E il discorso torna sulla direttiva Bolkestein: gli attuali concessionari la vedono con il fumo negli occhi potendo contare sulla sponda del governo di centro-destra, spiegando non senza ragioni che con bandi europei le spiagge italiane rischiano di essere accaparrate da grandi multinazionali contro cui non possono certo competere storici titolari delle concessioni a conduzione familiare.

Il sindacalista però si permette di ricordare anche che “al di là dello specifico della questione, è comunque inaccettabile che le concessioni vengano da decenni attribuite dai comuni a prezzi irrisori, in Abruzzo 5000 euro l’anno, quando qualsiasi esercizio commerciale paga molto di più di affitto al mese.

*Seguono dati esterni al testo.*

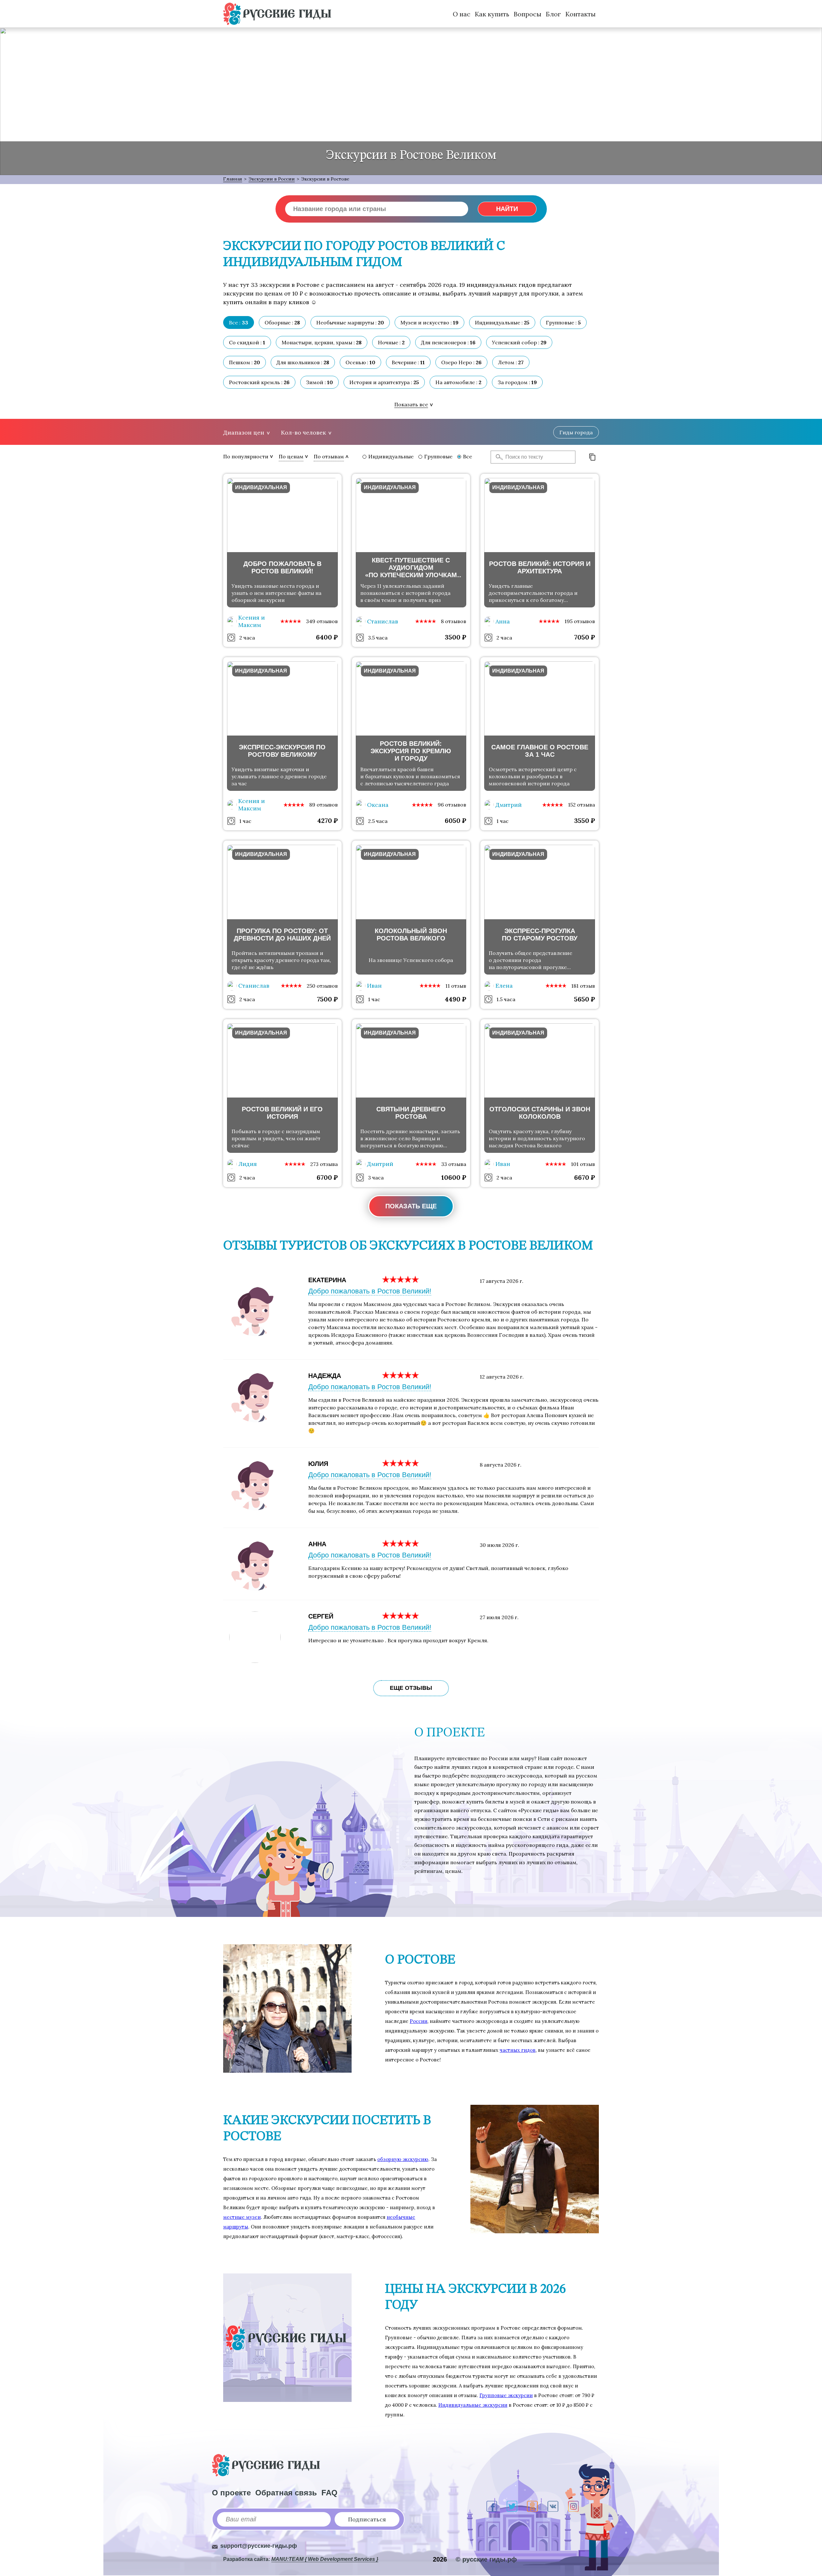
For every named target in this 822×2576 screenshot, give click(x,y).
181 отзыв (583, 986)
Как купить (492, 14)
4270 (327, 820)
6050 (455, 820)
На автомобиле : (458, 382)
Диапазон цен (243, 432)
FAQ (329, 2492)
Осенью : (360, 362)
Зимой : (319, 382)
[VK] (552, 2506)
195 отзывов (579, 621)
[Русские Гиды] (277, 14)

E non è accettabile che le condizioni di lavoro siano a dir poco insoddisfacenti non solo per i bagnini, ma anche per tutti gli altri addetti stagionali, con le statistiche che restituiscono il dilagante ricorso al lavoro grigio, ovvero ad esempio a contratti part time che poi diventano full time, che sarebbe un reato. E allora se non si pone rimedio a questo grave vulnus verrebbe da dire: ben vengano le gare, in cui  la qualità del lavoro diventa requisito fondamentale per poter prendere in concessione un pezzo di spiaggia di proprietà pubblica”

Infine, un ultima frecciata: “la manodopera c’è, basta pagarla attraverso l’applicazione integrale del contratto di riferimento e delle normative nazionali”.